→ **Estratto della pagina**:
┄┄┄┄┄┄┄┄┄┄

E se la notte del 13 agosto 1961, decretò a Berlino l'inizio dell'edificazione del Mauer delle contrapposizioni tra due grandi blocchi politico-militari , oggi l'assurda divisione cementizia si sposta nel territorio israeliano della Cisgiordania. Il governo Sharon ritiene infatti che questo strumento possa garantire la sicurezza dei propri cittadini; la comunità internazionale, Europa in testa, non approva tuttavia questa opzione. Gli Stati Uniti nemmeno, ma le logiche della real politik non fermano la costruzione della barriera con la quale Sharon mira ad arginare il terrorismo. Il nascente muro della striscia di Gaza è, da un punto di vista politico e visuale, paragonabile a quello di Berlino e, non solo per la sua mostruosità architettonica!

Anche in Germania il muro era una grande muraglia, un insieme di mura e reti (Metallgitterzum), torrette ( Beobachtungstürme) e postazioni di fuoco, zone off limits, strade per le pattuglie (Kolonnenweg) e “corridoi di morte” dove i soldati, i terribili Vopos (Volkspolizei), aprivano il fuoco.

Un punto di non ritorno nella storia tedesca…l'inevitabile sensazione di chiunque si sia trovato di fronte al muro di Berlino, una separazione drammaticamente” eterna” che non aveva senso combattere… Opinione conclamata: non pochi erano peraltro i politici che basarono la loro azione sul fatto che quel muro non sarebbe mai caduto: era ormai un dato di fatto, che nessuno ”osava” più mettere in discussione…

Un'improvvisa e vulcanica eruzione: sotto i colpi di un' accelerazione vorticosa degli eventi, il 9 novembre 1989 quel muro venne abbattuto. E' significativo e di estrema persuasione anche il finale del concerto…la distruzione di una barriera, simbolicamente eretta per l'occasione, fra le cui maceria si levano canti e grida di libertà… Altrettanto gonfia di valore la seguente espressione… La storia, prima di quell'evento di portata mondiale, appariva un processo controllabile, di cui era possibile calcolare la dinamica, come, per così dire, il semplice risultato dell'agire dei politici. In quel caso, agli uomini sembrava che la storia si fosse resa autonoma, e dopo aver ristagnato per un quarantennio, rompendo gli argini, si fosse improvvisamente abbattuta su di loro, non la storia fatta dai politici, ma la storia stessa, dietro cui la politica si affannava trafelata… (Arnold Esch, tratto da un saggio apparso nel luglio 1990 su un giornale tedesco, la “Frankfurter Alllgemeine Zeitung”) .

Il vivido coinvolgimento è pulsante ed ancora vivo passeggiando lungo le ampie Straßen berlinesi o di fronte alla celebre East Side Gallerie (ultimo tratto di muro) che emana ancora l'afrore di sofferenza e atrocità.

Un passato ancora presente, un passato che richiama ed intreccia il presente…in Cisgiordania appunto, fra analogie e differenze.

  • In Germania il confine era fissato da accordi internazionali (Conferenza di Jalta, 1949). Il muro era stato costruito nel rispetto di quella linea di confine. Il suo percorso era pertanto evidente.

┄┄┄┄┄┄┄┄┄┄

→ **Materiale fornito**:
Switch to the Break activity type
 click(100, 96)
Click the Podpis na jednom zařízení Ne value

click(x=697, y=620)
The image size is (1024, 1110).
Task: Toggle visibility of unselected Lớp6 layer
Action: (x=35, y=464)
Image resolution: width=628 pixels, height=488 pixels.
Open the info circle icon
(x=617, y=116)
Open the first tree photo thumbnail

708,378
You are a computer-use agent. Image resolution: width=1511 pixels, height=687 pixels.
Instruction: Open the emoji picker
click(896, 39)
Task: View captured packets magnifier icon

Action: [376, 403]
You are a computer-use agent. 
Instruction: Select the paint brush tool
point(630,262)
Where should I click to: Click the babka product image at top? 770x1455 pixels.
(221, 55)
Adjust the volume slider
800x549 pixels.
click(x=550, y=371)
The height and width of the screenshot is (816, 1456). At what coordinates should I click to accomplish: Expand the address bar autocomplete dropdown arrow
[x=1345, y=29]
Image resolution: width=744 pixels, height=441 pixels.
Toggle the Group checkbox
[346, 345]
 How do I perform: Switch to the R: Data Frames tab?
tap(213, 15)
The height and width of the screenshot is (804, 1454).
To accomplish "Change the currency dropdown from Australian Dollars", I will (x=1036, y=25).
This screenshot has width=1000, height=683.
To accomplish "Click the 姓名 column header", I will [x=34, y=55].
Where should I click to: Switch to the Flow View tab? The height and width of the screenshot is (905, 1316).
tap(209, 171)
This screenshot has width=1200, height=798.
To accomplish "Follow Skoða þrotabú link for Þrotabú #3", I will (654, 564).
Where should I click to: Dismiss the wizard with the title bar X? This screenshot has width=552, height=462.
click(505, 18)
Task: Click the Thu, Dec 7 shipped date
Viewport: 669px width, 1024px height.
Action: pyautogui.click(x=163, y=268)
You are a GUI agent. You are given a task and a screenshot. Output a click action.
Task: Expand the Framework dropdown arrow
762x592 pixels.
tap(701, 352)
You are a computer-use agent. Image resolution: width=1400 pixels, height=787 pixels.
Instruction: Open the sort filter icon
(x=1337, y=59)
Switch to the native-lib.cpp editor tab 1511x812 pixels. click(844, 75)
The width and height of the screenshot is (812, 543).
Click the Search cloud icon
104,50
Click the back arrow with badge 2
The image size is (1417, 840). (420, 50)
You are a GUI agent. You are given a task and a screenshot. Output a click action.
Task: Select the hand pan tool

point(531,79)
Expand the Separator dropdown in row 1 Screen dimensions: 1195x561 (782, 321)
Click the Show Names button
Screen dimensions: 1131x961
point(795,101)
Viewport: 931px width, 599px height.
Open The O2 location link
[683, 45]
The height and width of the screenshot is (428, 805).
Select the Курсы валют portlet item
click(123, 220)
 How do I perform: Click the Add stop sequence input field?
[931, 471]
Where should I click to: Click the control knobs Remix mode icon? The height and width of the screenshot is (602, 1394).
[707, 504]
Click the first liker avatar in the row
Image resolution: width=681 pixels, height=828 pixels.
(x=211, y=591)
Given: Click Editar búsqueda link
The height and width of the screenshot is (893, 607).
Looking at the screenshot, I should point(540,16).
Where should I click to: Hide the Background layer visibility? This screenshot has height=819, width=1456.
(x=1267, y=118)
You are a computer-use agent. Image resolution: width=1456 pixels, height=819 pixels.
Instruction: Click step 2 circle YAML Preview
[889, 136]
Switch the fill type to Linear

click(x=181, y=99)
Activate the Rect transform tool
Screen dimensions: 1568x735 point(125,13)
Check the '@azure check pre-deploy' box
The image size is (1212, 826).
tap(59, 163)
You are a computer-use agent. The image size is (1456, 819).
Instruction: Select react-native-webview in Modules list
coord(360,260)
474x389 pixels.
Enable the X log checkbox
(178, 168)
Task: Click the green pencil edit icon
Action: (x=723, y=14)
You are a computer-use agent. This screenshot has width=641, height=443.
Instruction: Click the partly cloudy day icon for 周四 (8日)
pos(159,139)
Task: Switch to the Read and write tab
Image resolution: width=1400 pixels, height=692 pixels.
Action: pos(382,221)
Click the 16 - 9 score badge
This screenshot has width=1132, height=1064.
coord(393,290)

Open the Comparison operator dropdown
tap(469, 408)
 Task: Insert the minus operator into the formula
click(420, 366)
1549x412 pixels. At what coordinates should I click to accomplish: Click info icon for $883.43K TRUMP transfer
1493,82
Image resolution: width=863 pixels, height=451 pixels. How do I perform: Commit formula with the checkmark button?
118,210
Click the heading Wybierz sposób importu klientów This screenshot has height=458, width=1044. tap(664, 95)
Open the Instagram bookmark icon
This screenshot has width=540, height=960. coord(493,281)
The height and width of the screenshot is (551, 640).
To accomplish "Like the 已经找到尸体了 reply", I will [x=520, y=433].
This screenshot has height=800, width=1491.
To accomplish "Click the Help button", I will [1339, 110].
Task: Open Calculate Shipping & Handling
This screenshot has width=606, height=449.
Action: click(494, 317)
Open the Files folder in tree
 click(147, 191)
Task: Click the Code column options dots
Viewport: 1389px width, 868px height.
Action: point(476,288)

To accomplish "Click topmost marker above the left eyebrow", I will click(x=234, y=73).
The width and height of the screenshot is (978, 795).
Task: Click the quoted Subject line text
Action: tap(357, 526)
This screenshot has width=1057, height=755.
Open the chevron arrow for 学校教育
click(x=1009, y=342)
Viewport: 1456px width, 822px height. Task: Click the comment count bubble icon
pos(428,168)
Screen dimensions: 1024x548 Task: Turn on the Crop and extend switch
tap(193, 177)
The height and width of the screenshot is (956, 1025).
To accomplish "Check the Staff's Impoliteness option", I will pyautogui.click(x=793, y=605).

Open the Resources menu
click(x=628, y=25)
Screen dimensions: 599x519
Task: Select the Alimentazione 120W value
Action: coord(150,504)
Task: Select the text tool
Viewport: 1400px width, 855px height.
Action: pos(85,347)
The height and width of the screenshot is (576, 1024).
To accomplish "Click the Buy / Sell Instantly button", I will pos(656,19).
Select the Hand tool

┄┄┄┄┄┄┄┄┄┄

Scrivi il seguito del testo sul muro di Berlino e la barriera in Cisgiordania, partendo subito dopo la sua ultima frase.

→ **Risultato qui sotto**:
•  In Cisgiordania non vi è stato alcun accordo internazionale alla base: non vi è alcun confine. Il tutto è disegnato da anonimi pianificatori: nessuno ha tenuto in considerazione il popolo palestinese. La pianificazione tiene sì conto delle valli e delle colline, degli insediamenti e delle strade, ma sono state completamente ignorate le città, i quartieri e i villaggi palestinesi.

Come un bulldozer corazzato che irrompe in un villaggio e distrugge tutto ciò che incontra, il muro taglia un'intricata matassa, quella della vita dei Palestinesi, come se già non fossero più lì.

La domanda è: chi è imprigionato dal muro? Gli Israeliani che tentano di difendersi rinchiudendosi tra le mura di una sorta di ghetto fortificato oppure i Palestinesi costretti a non esserci? Le costrizioni, le recinzioni, la rigidità, l'arroganza derivante dalla presunzione dove possono portare?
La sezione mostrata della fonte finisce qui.